Once they were out of earshot and sight of the village’s remaining inhabitants, Thadar let loose with her frustrations, hammering the heavy bronze blade of her axe into a nearby tree-trunk.
“Six weeks!” She practically exploded, levering the axe free and immediately sending a second swing into the frosty bark. Chips pinged off her armour. “Six damned weeks, and our only lead goes up in flames! Poxy, worthless sons of --!”
“Calm yourself, ‘dar.” Dubmith grumbled, setting herself down on an old tree-stump and propping her head up with one hand. She shifted uncomfortably as the hard wood dug into the bruises along the back of her legs and hips. “This is a setback, nothing more.”
Thadar swung around to face her comrade-in-arms, eyes ablaze beneath her leather cap. Her furrowed face, fixed into its usual ruined scowl, was twisted with further frustration and smeared with ash from the burned houses as Thadar marched to stand nose-to-nose with the smaller woman.
“And how,” she ground out, voice thick with sarcastic bite, “do you suggest we proceed from here, little Dubmith? Can you create a trail from thin air, that we might continue to track our quarry? Have you some hidden pouch of clues, or a scroll to magically enlighten us to where we should go next?”

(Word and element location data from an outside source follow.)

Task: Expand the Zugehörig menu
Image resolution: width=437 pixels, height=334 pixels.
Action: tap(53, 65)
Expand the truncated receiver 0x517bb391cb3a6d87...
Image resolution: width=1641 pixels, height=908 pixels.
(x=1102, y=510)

Dubmith closed her eyes, breath hissing out between her teeth as she fought to restrain her temper.
“No, but your anger will do nothing but delay!” She jabbed a finger toward Thadar’s ruined, snarling face as her compatriot stepped closer to her. “If the trail is lost, we must find it again.” And then, to the nobleman leading them: “Ser Crewcanyons, surely there was some clue or evidence within the traitor’s abode?”
Gasin sighed aloud. As if putting on that theatrical performance earlier was not tiring enough, there was now growing a deep, throbbing pain behind his eyes that was about the same size, shape, and volume as one Thadar Charcoaltwists.
“Aye,” He said, firmly. “We are not off their trail yet.”
At Thadar’s incredulous look Gasin carefully reached into his pack and withdrew a thin volume, bound in tattered leather and held together with crude stitching. He tapped a finger against the cover. “We have the thread that shall lead us to the traitor’s hearts.”
“I cannot say I follow your words, sire,” Dubmith rose from her stump, peering closely at the cover. Her features creased in confusion for a few moments, before suddenly alighting in realisation. “Ah! A journal?”
“The
traitor’s journal, my comrade.” The edge of Gasin’s mouth quirked into an expression that might have been mistaken for a smile. “And in it, our very next destination.”